• List of tasks:
1. Answer these questions using the film notes.
(a) Which actor plays the title role in Nosferatu?
(b) In La Promesse, where is the town in which the father exploits illegal immigrants?
(c) Which two directors' Iranian films has the writer watched so far?
2. Carry the film notes forward from their last sentence, in the same voice.

++++ Document section ++++

2- I loved the films of Werner Herzog and saw them all when they premiered in the US.  I remember particularly loving Nosferatu. It really holds up well.  It is a very respectful and knowledgeable remake of the famous Murnau silent from the 20s.  Everything works in this updating.  The tone of silent films, from the mise-en-scene to the acting is a beautiful homage to the earlier style.  I had feared that I would now find Klaus Kinski’s acting of the title role too over-the-top.  It isn’t. It is just gorgeous.  Kudos to Isabelle Adjani at the beginning of her film career for channeling every heroine of every Expressionist horror film. 

3- La Promesse  is my third film by the Dardenne brothers.  Another stunning experience.  Much is made of Bresson’s moral constructs in his films.  They are also wonderful but the morality of these Dardenne films is at a much more visceral level.  I found La Promesse  powerful in the way that it makes the viewer complicit in the ethical dilemma, a teenage boy who is helping his unscrupulous father in his shady operation to exploit illegal immigrants in their Belgian town.  Just like the end of Young Ahmed, the resolution of La Promesse comes out of nowhere, but is inevitable and powerful.

4- My excitement of discovering Iranian films is comparable to the excitement I felt when I first discovered the range and depth of Japanese film. So far I have only watched films by Kiarostami and Panahi. I am sure other wonders await me.  The Mirror is another tour-de-force of meta-cinema. I will not divulge the plot nor the meta-ness of the film.  Suffice it to say that I watched the entire movie shaking my head saying to myself ‘It can’t be this brilliant”. I was wrong. It was that brilliant.

++++ Dataset content ++++

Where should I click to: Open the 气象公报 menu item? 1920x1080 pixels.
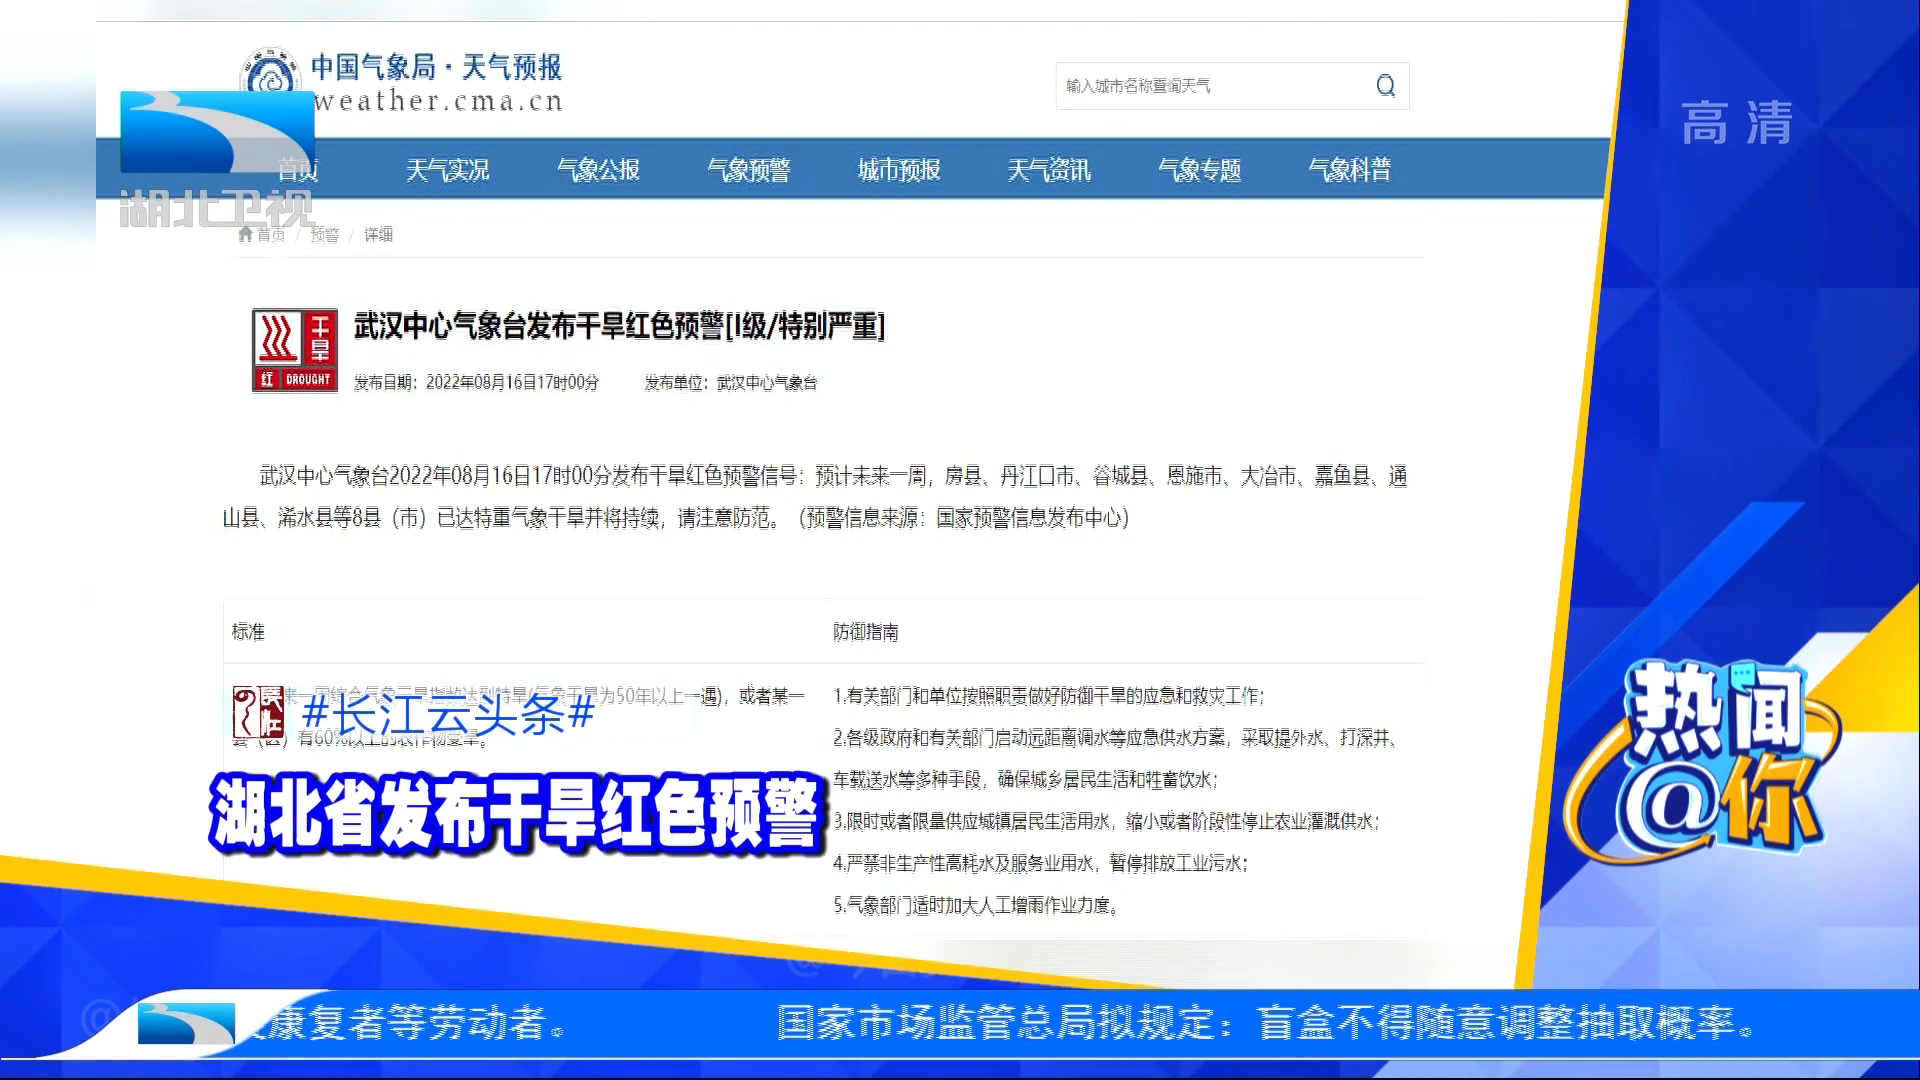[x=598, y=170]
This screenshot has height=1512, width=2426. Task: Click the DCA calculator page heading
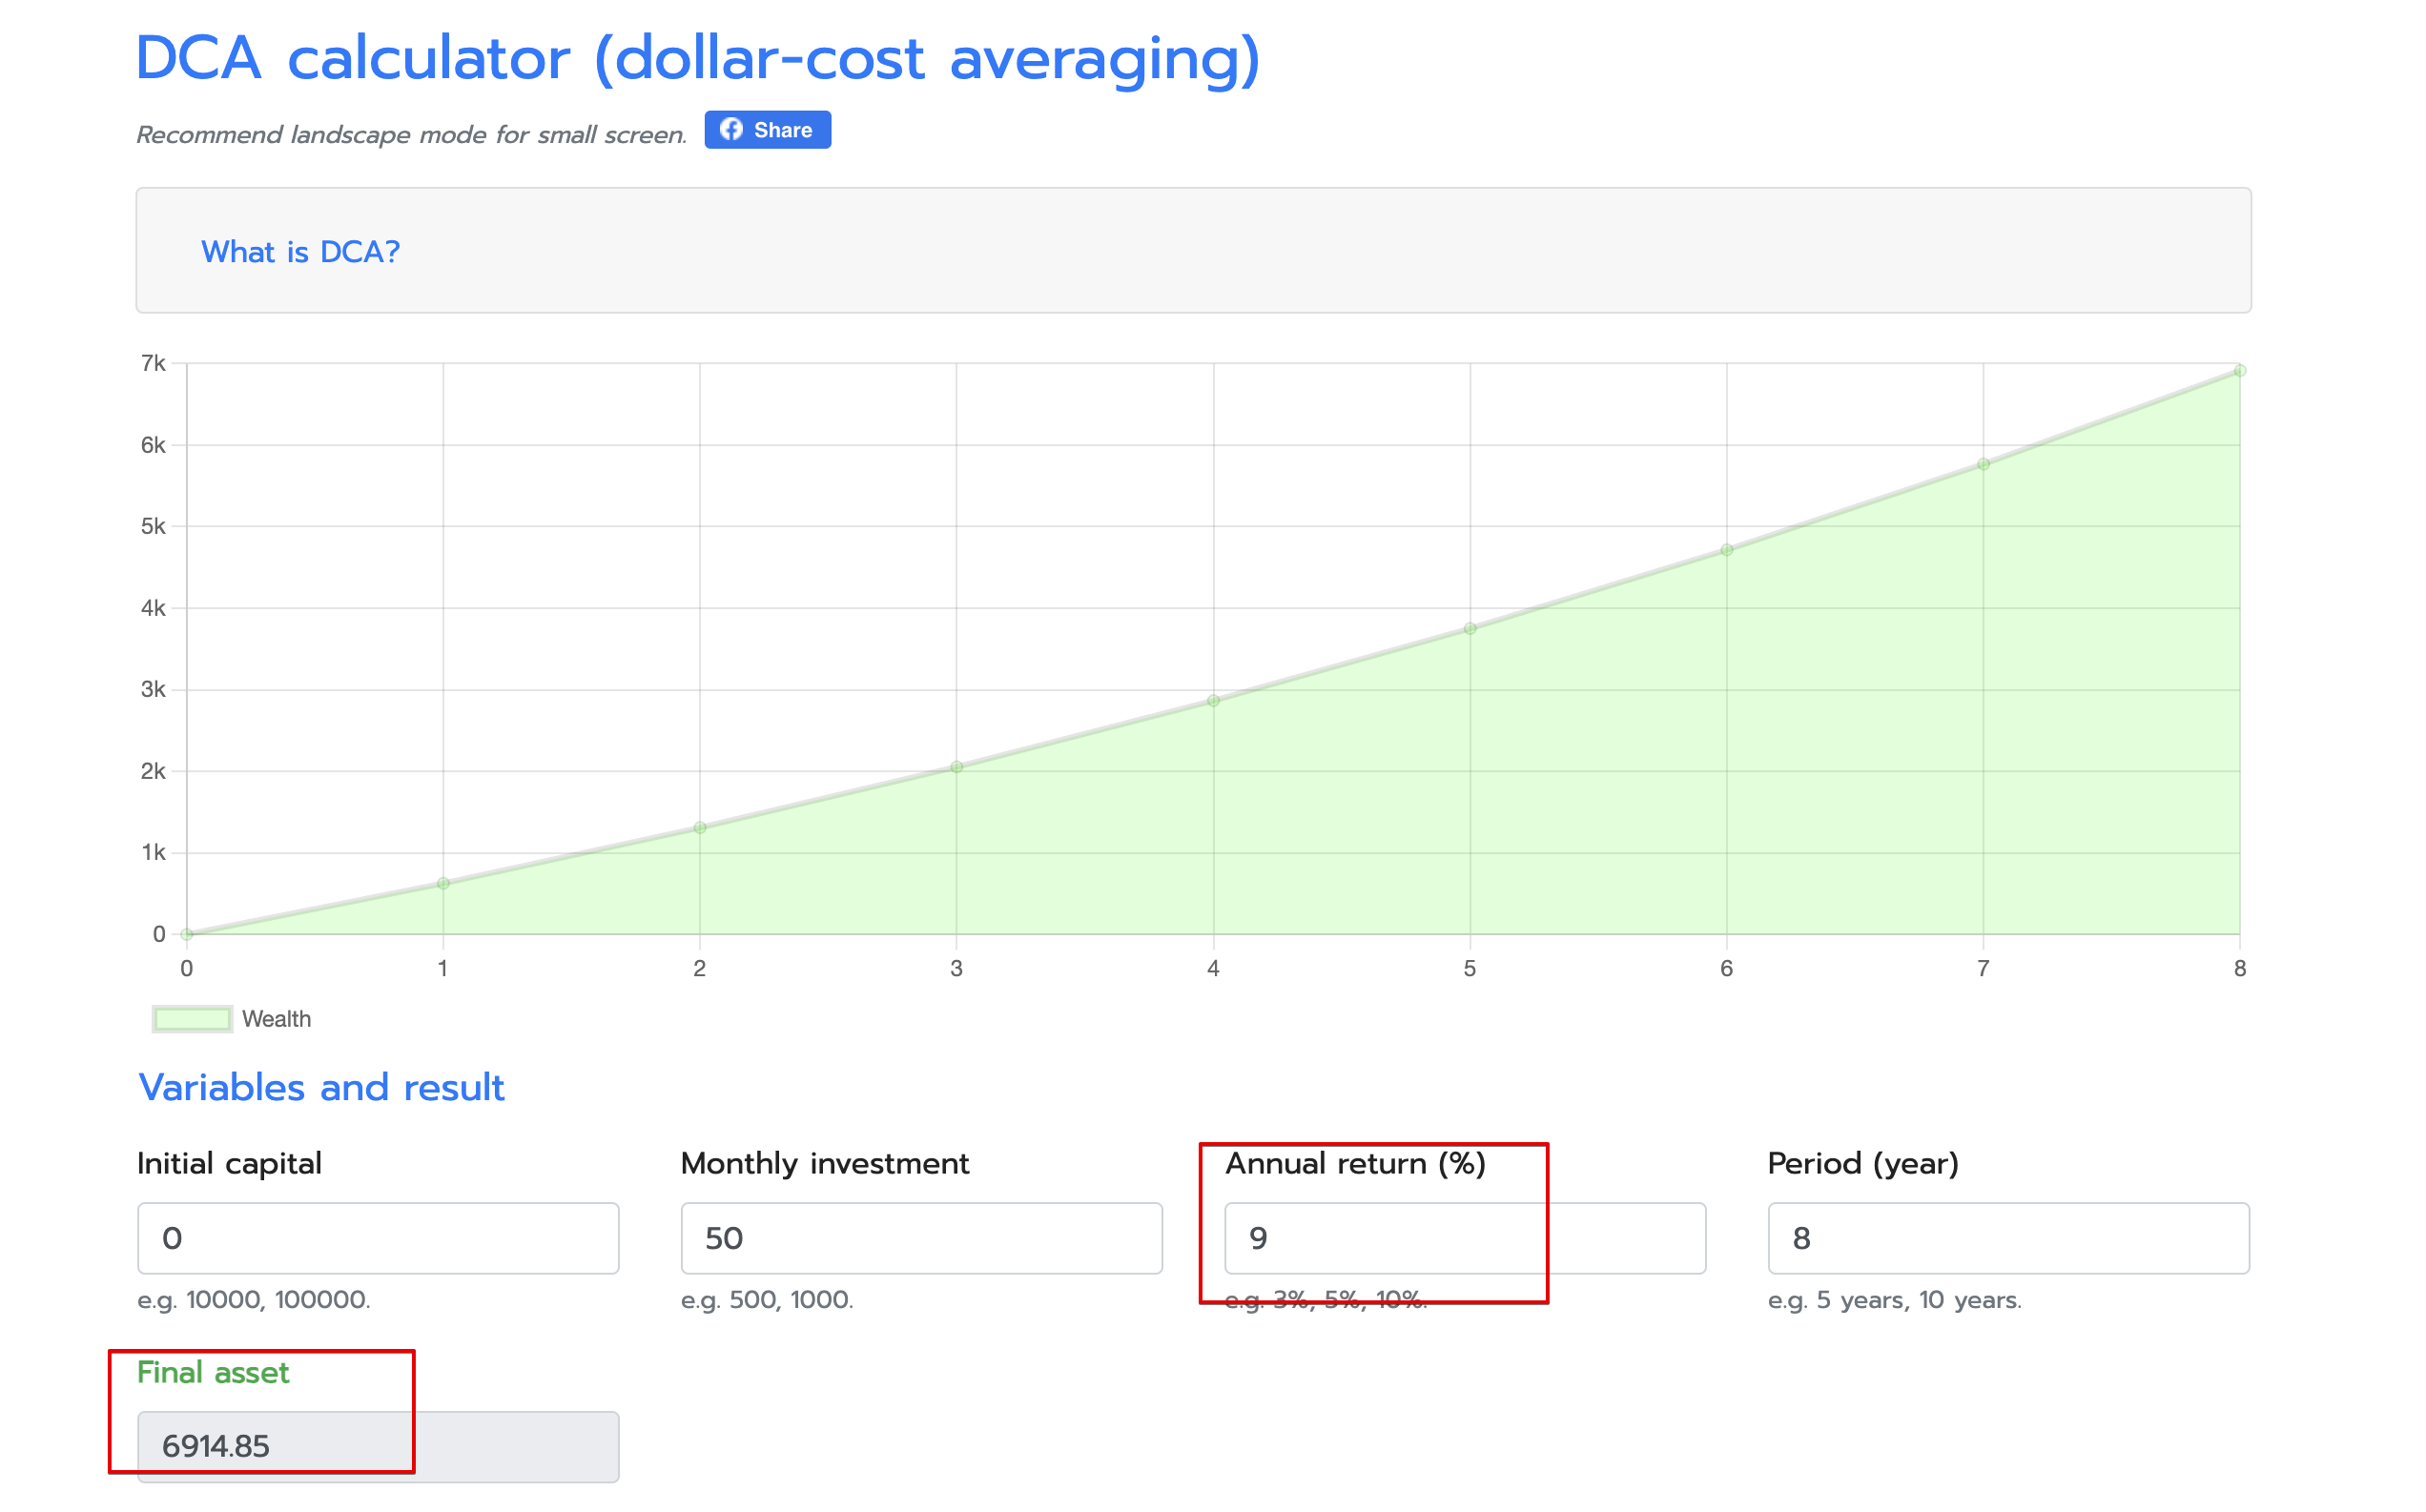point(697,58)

++++

• Answers below:
1.
(a) Klaus Kinski
(b) Belgium
(c) Kiarostami and Panahi

2.
5- The Criterion Channel curates films by theme and one of the themes this month was Women Directors. They suggested many films that I had never heard of. One of them was Bluebeard by Catherine Breillat. I suppose you could label it as a feminist retelling of the Perrault fairy tale, but I would hope that Breillat wouldn’t want her work pigeon-holed like that. It is a very odd film and the fairy-taleness of it is also quite odd and upsetting. I must say I enjoyed it, but I don’t know if I am up for her version of Sleeping Beauty just yet.

6- Coincidentally, that other source of my cinema addiction, Turner Classic Movies, is showing a series called Women Make Film, shown in conjunction with Mark Cousin’s 14-part documentary of the same name. The documentary borders on annoying but TCM they are showing many of the films that are discussed in the documentary, and that is where the gold is. The films are from all over the world and from all eras. Some are great. Then there is Foreign Letters. Yes, it was made by a woman, an Israeli émigré to the US. The problem with it is that is seems like a student project and is not very interesting. It is very YA and I never liked YA stuff, even when I was YA. Who knows? It might be great. Just not my cup of falafel.

7- I had always thought of Julien Duvivier as typical of the classic French directors that the Cahier du Cinema brats were rebelling against. Well, of course we can have both the French New Wave and what came before it. We realize that now (at least I realize that now). But, I can honestly say that Un Carnet du Bal ages better than just about any of the nouvelle vague creations I can think of. But why choose? Un Carnet du Bal is the French equivalent of an MGM ‘tradition of quality’ production. A sprawling story, beautifully appointed and featuring many of the great French stars of the day. Think a Gallic Grand Hotel. Not only do you have the legendary Harry Baur, but you get Fernandel as well as my holy Raimu.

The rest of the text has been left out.